▶ _Problem to work on_
Copy out nothing but the lines from the one holding "You are a GUI" through the end of the entries below, exactly as written and without the pictures.

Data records
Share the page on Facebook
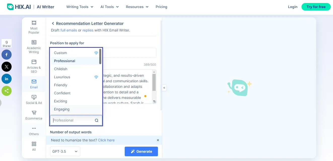The width and height of the screenshot is (333, 161). [x=7, y=55]
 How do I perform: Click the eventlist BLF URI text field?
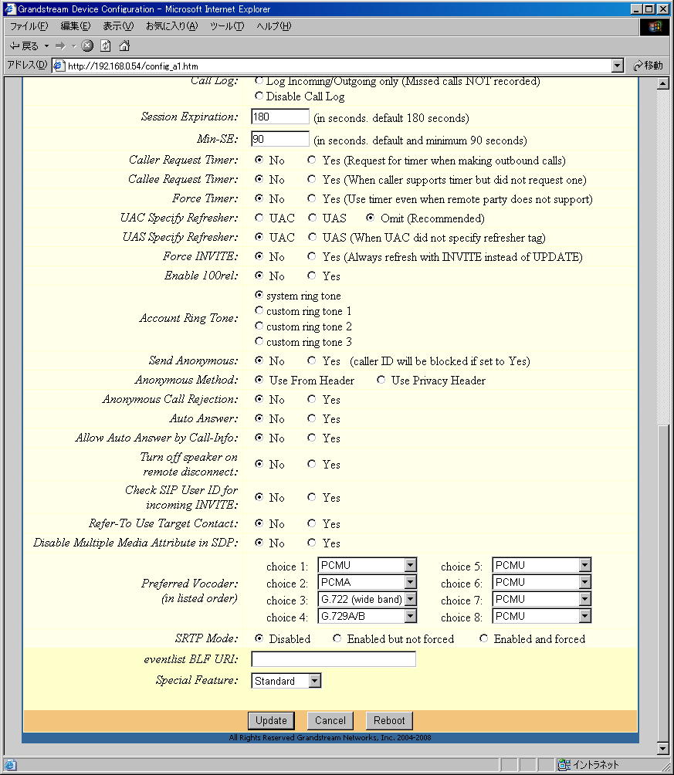(x=334, y=659)
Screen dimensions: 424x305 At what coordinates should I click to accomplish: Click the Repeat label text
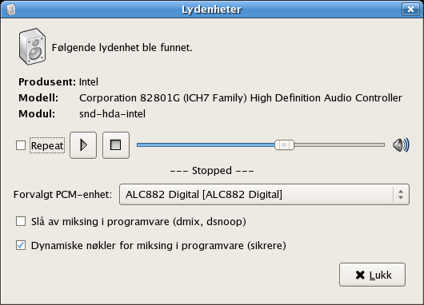(x=47, y=145)
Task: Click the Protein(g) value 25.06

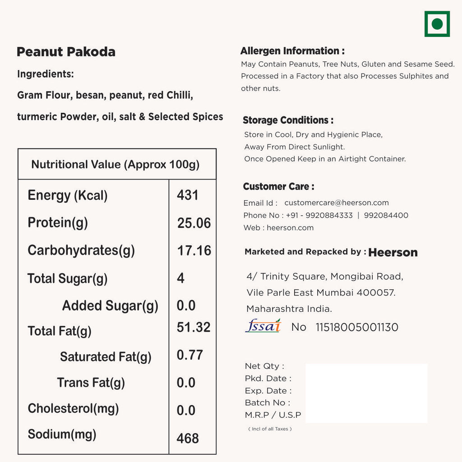Action: (194, 223)
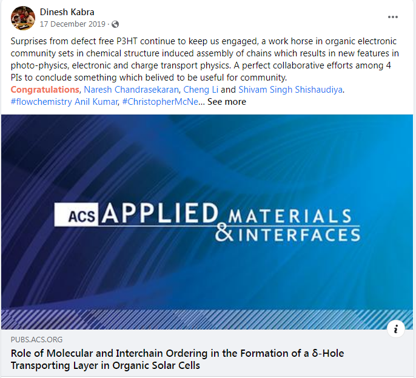416x378 pixels.
Task: Click the APPLIED word in the journal banner
Action: pyautogui.click(x=161, y=214)
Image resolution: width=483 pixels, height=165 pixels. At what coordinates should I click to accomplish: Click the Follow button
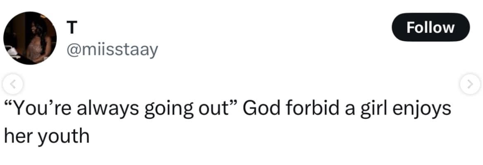coord(430,27)
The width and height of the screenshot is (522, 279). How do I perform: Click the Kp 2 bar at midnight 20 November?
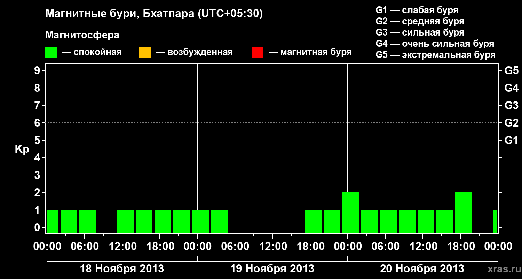[351, 212]
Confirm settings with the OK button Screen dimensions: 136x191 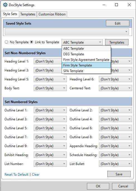coord(98,186)
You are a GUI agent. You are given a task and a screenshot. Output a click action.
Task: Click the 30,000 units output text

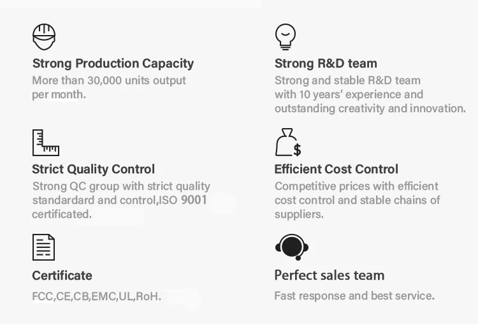[x=109, y=81]
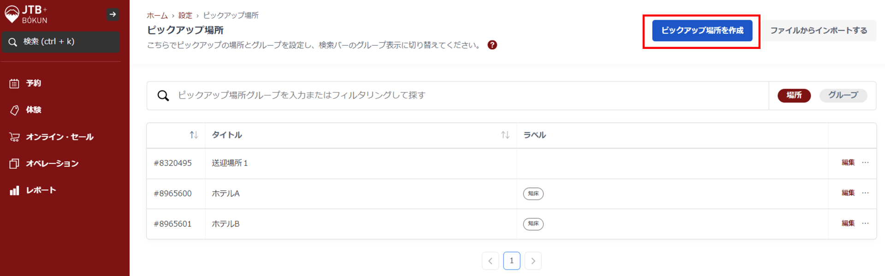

▶ _Result of this task_
You are a GUI agent. You are given a task and a screenshot. Output a click action.
Task: Click the 30,000 units output text

[x=109, y=81]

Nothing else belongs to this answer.